[Dataset entries]
§

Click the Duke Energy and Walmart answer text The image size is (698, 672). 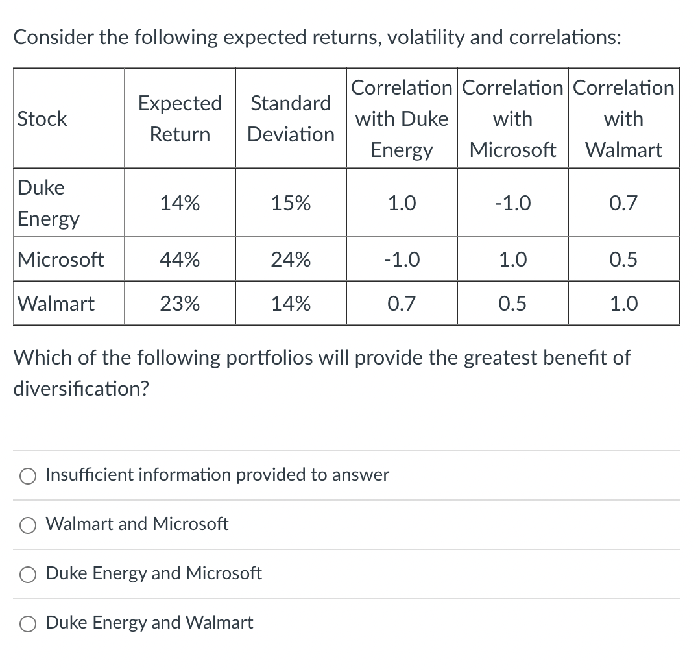click(x=149, y=623)
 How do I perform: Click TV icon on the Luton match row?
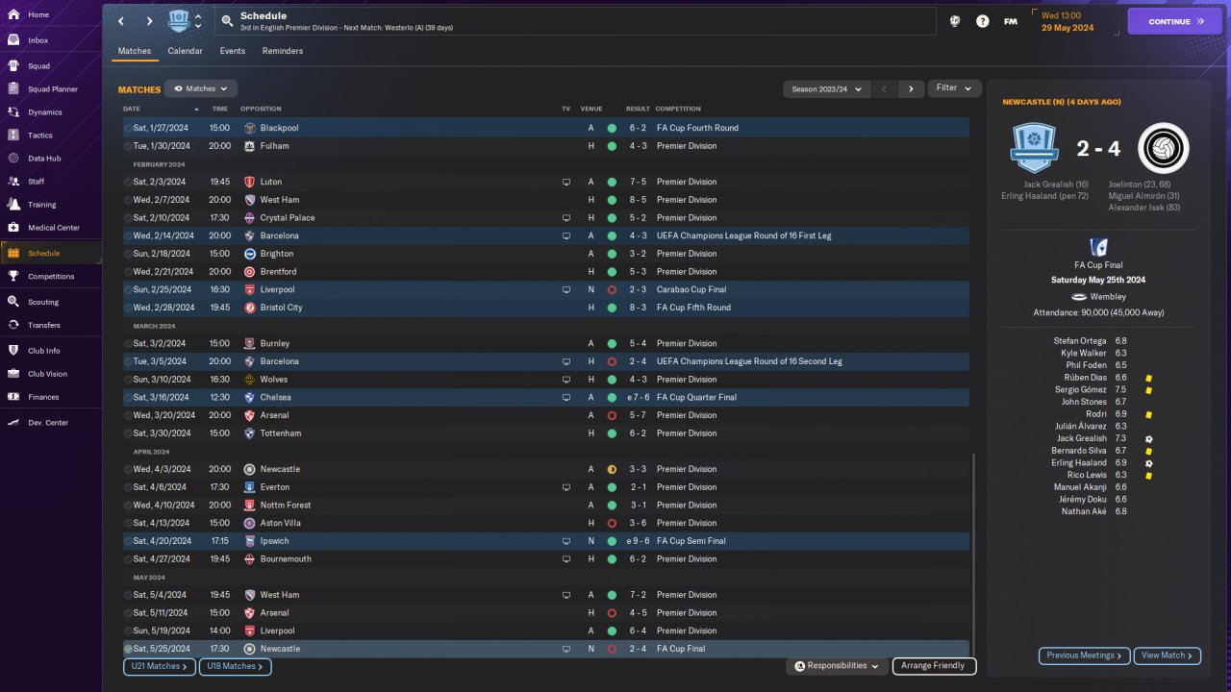[566, 182]
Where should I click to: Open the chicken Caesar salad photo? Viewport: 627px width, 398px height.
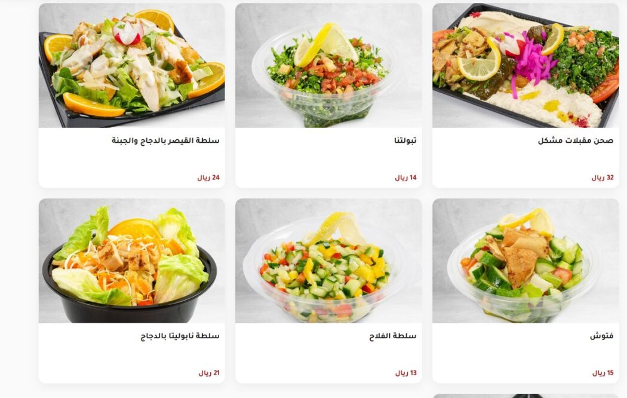pos(131,66)
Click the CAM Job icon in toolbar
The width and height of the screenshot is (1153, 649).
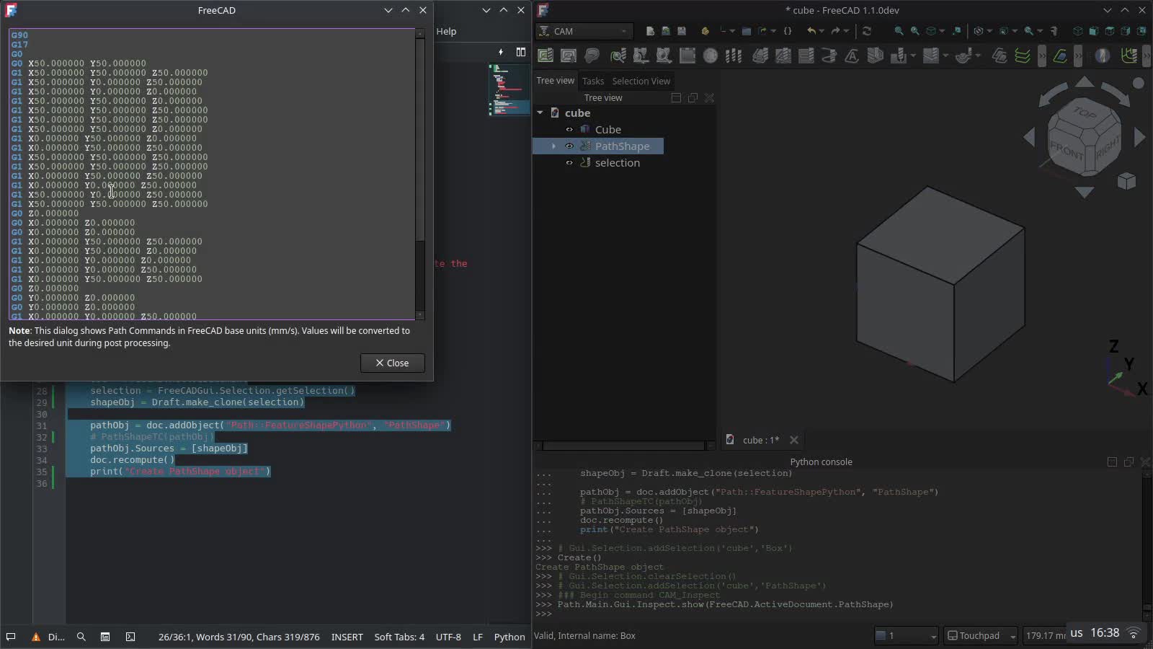546,56
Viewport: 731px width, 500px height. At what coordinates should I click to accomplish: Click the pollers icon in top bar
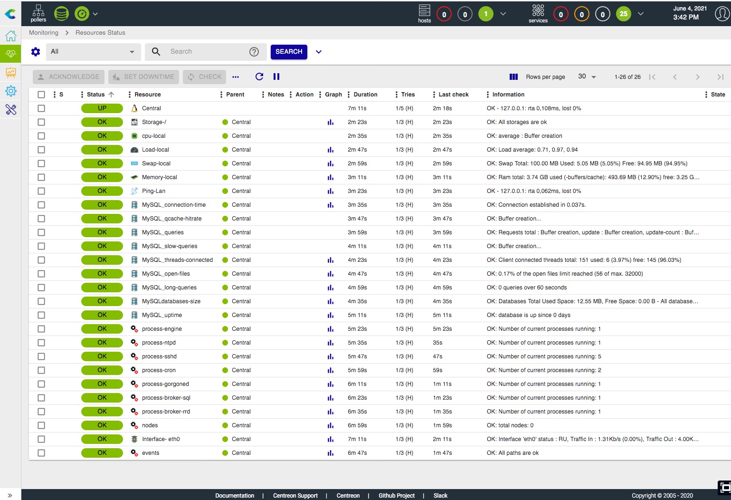coord(38,13)
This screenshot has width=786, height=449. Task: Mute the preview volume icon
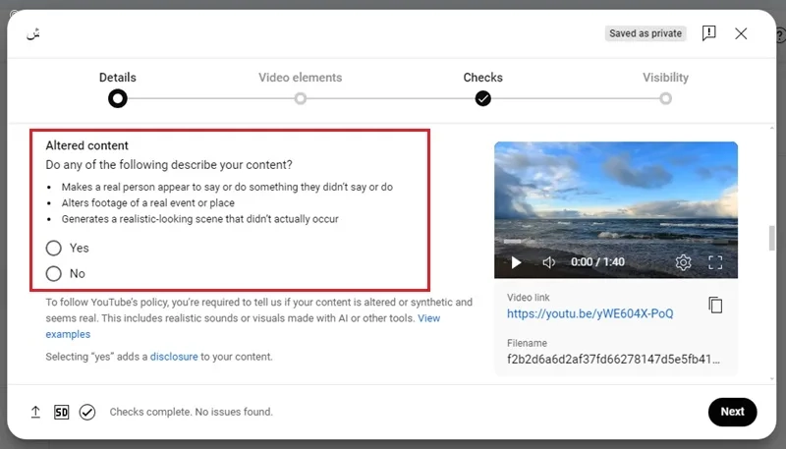coord(549,262)
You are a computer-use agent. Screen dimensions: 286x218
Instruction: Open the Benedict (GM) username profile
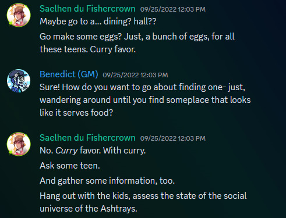tap(69, 74)
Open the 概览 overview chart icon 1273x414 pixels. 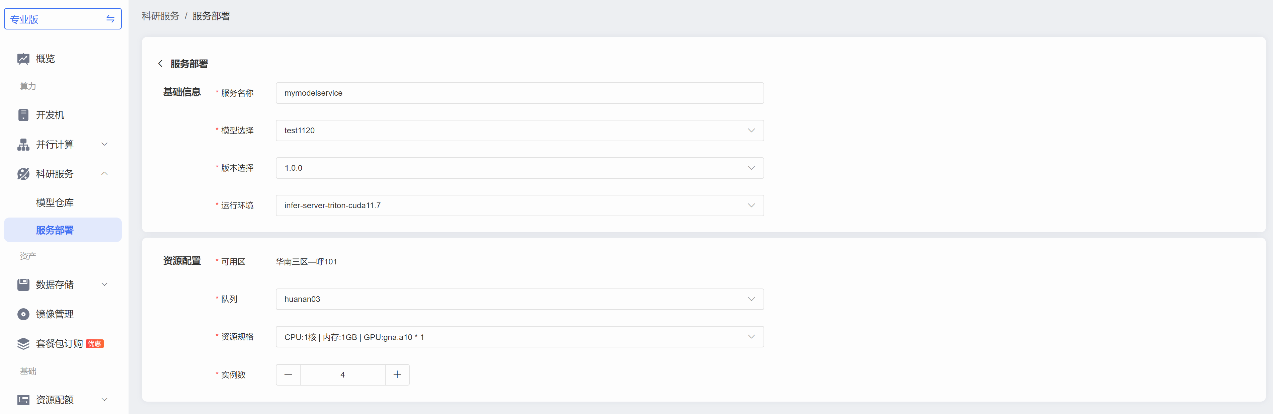23,59
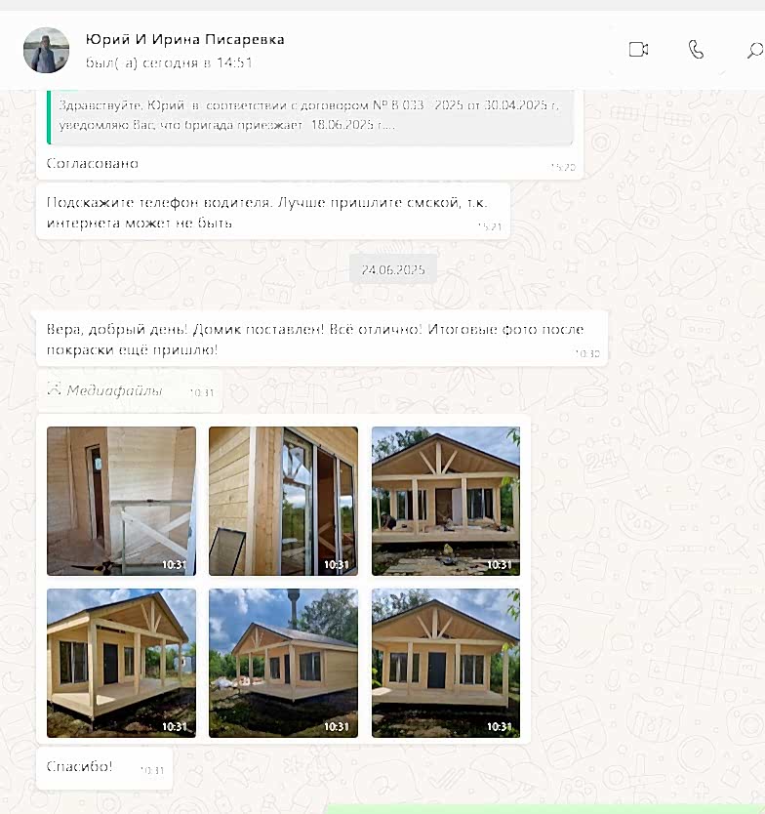This screenshot has width=765, height=814.
Task: Start a video call with the contact
Action: point(638,50)
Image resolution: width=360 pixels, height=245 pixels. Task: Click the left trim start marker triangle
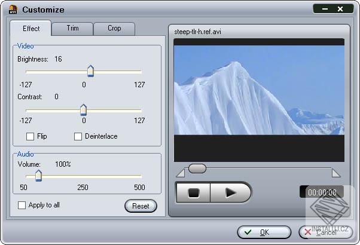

§

▶ [TASK INSTRUCTIONS] Skip every picture, and restate word for word only the lines above from the line containing "How do I perform: Click" to the line containing "Click the CAM Job icon in toolbar", both of them included.

▶ [ANSWER FOR THIS EXERCISE]
 How do I perform: Click TV icon on the Luton match row?
[566, 182]
Where should I click to: Open the chicken Caesar salad photo? Viewport: 627px width, 398px height.
pos(131,66)
Click the CAM Job icon in toolbar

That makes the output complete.